A few thoughts about You Can't Take It With You (1984).

I saw this early 1980s TV version of You Can’t Take It With You when I was in high school…long before I saw the 1938 film. It made a huge impression on me. Those who are familiar with it know it’s about an eccentric family. They live together in a large house, and each member pursues their own highly improbable and impractical dreams. The grandfather is a bit of a philosopher, and he firmly believes a person should do what they want rather than what is expected of them. I needed to see this play when I was 17.

Many snobbishly dismiss everything that’s on TV as trash, and a quite a lot of it is trash, but you can also find high quality entertainment on TV such as this play. TV provided me glimpses of a wider world, and it let me know that there were other ways of doing things and seeing things. I hate to think what would have become of me if the only thing I was exposed to while growing up was the culture of southern West Virginia. In the film The Boys in the Band, there’s a scene in which Donald is giving Michael attitude for being a movie lover because he thinks movies are garbage. Michael retorts, “It may come as a surprise to you, but there was no Shubert Theater in Hot Coffee, Mississippi.” Thanks to TV and especially PBS, there was a kind of Shubert Theater in my little hometown of Oak Hill.

I saw this version of the play once and once only. For a very long time, I’ve wanted to see it again, but I couldn’t find it anywhere.
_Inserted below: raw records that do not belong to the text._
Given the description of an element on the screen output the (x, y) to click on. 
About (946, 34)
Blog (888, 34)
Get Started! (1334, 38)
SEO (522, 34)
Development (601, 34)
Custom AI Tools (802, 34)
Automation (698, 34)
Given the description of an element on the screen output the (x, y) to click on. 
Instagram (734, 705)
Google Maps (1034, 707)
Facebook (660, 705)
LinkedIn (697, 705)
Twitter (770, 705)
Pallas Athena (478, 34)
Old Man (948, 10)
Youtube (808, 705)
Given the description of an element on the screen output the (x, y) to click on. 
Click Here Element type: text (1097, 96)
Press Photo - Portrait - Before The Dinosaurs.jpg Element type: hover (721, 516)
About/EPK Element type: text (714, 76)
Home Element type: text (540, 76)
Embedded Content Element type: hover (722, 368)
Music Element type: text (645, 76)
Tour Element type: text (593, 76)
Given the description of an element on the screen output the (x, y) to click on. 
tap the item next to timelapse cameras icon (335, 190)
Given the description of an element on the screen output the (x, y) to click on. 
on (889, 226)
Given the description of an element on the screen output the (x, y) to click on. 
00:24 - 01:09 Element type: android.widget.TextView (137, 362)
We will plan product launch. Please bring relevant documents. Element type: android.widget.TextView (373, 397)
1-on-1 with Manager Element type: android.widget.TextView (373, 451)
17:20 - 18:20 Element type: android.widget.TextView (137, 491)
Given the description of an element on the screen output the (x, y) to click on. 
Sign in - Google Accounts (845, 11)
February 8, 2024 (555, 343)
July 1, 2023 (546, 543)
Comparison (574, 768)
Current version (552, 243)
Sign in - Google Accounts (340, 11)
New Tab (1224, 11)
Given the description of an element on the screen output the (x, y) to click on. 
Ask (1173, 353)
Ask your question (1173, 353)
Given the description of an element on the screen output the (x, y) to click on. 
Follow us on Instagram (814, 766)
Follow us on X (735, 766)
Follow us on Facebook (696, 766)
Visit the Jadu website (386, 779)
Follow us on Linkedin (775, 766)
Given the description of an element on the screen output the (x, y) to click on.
There’s a crazy expensive used VHS tape for sale on Amazon, but I’ve not had a VCR in over ten years. Tears came to my eyes when I found this on YouTube last night. I hated going to bed without watching it first because I feared I’d wake up to discover it had been removed.

One of my favorite lines: “Your mother believes in spiritualism because it’s fashionable. Your father raises orchids because he can afford it. My mother writes plays because eight years ago a typewriter was delivered here by mistake.”